OBJECTIVE: To develop and validate a new standardized confusion assessment method (CAM) that enables nonpsychiatric clinicians to detect delirium quickly in high-risk settings. DESIGN: Prospective validation study. SETTING: Conducted in general medicine wards and in an outpatient geriatric assessment center at Yale University (site 1) and in general medicine wards at the University of Chicago (site 2). PATIENTS: The study included 56 subjects, ranging in age from 65 to 98 years. At site 1, 10 patients with and 20 without delirium participated; at site 2, 16 patients with and 10 without delirium participated. MEASUREMENTS AND MAIN RESULTS: An expert panel developed the CAM through a consensus building process. The CAM instrument, which can be completed in less than 5 minutes, consists of nine operationalized criteria from the Diagnostic and Statistical Manual of Mental Disorders (DSM-III-R). An a priori hypothesis was established for the diagnostic value of four criteria: acute onset and fluctuating course, inattention, disorganized thinking, and altered level of consciousness. The CAM algorithm for diagnosis of delirium required the presence of both the first and the second criteria and of either the third or the fourth criterion. At both sites, the diagnoses made by the CAM were concurrently validated against the diagnoses made by psychiatrists. At sites 1 and 2 values for sensitivity were 100% and 94%, respectively; values for specificity were 95% and 90%; values for positive predictive accuracy were 91% and 94%; and values for negative predictive accuracy were 100% and 90%. The CAM algorithm had the highest predictive accuracy for all possible combinations of the nine features of delirium.

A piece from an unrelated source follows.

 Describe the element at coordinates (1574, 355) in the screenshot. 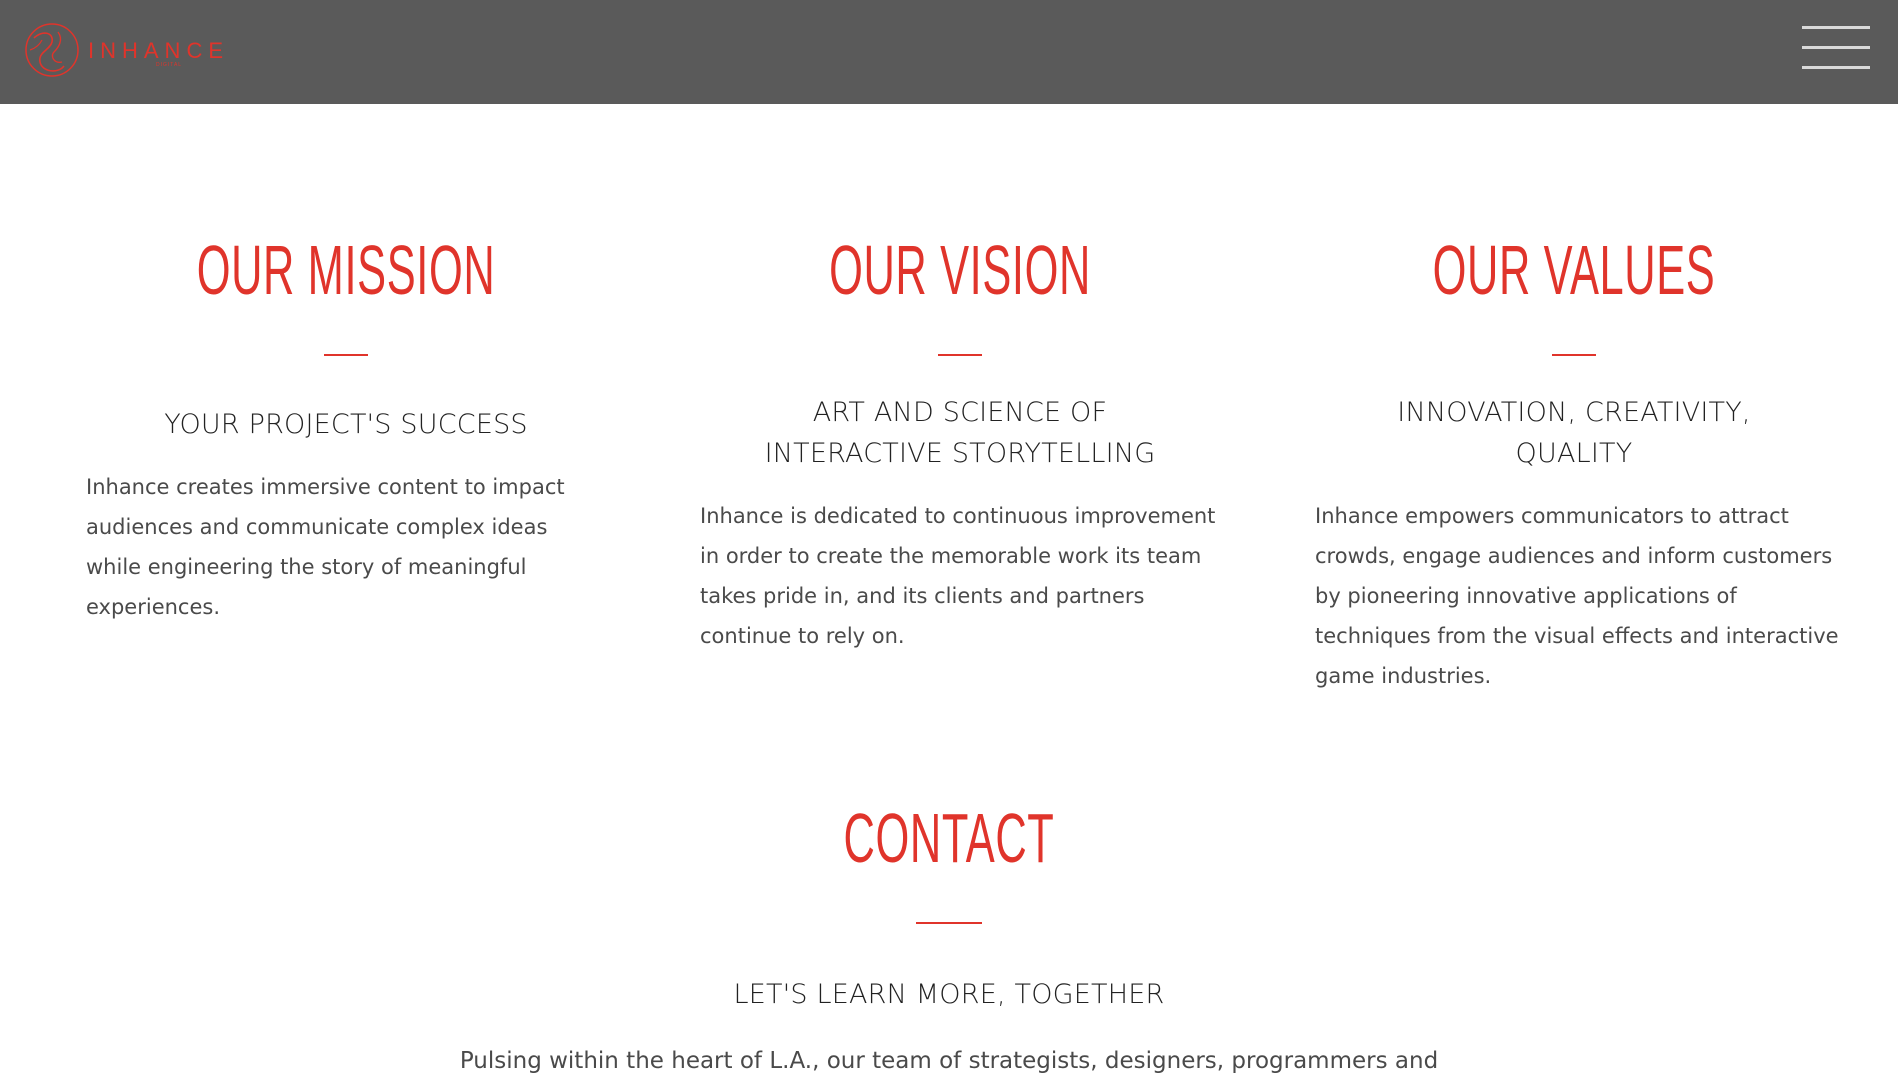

The CAM was shown to have convergent agreement with four other mental status tests, including the Mini-Mental State Examination. The interobserver reliability of the CAM was high (kappa = 0.81 – 1.0). CONCLUSIONS: The CAM is sensitive, specific, reliable, and easy to use for identification of delirium.
2. Sands, M., B. Dantoc, et al. (2010). “Single Question in Delirium (SQiD): testing its efficacy against psychiatrist interview, the Confusion Assessment Method and the Memorial Delirium Assessment Scale.” Palliative Medicine 24(6): 561-565.
In this study we address the research question; How sensitive is a single question in delirium case finding? Of 33 ‘target’ admissions, consent was obtained from 21 patients. The single question: ‘Do you think [name of patient] has been more confused lately?’ was put to friend or family. Results of the Single Question in Delirium (SQiD) were compared to psychiatrist interview (ΨI) which was the reference standard. The Confusion Assessment Method (CAM) and two other tools were also applied. Compared with ΨI, the SQiD achieved a sensitivity and specificity of 80% (95% CI 28.3—99.49%) and 71% (41.90—91.61%) respectively. The CAM demonstrated a negative predictive value (NPV) of 80% (51.91—95.67%) and the SQiD showed a NPV of 91% (58.72—99.77%). Kappa correlation of SQiD with the ΨI was 0.431 (p = 0.023). The CAM had a kappa value of 0.37 (p = 0.050). A further important finding in our study was that the CAM had only 40% sensitivity in the hands of minimally trained clinical users. Conclusion: The SQiD demonstrates potential as a simple clinical tool worthy or further investigation.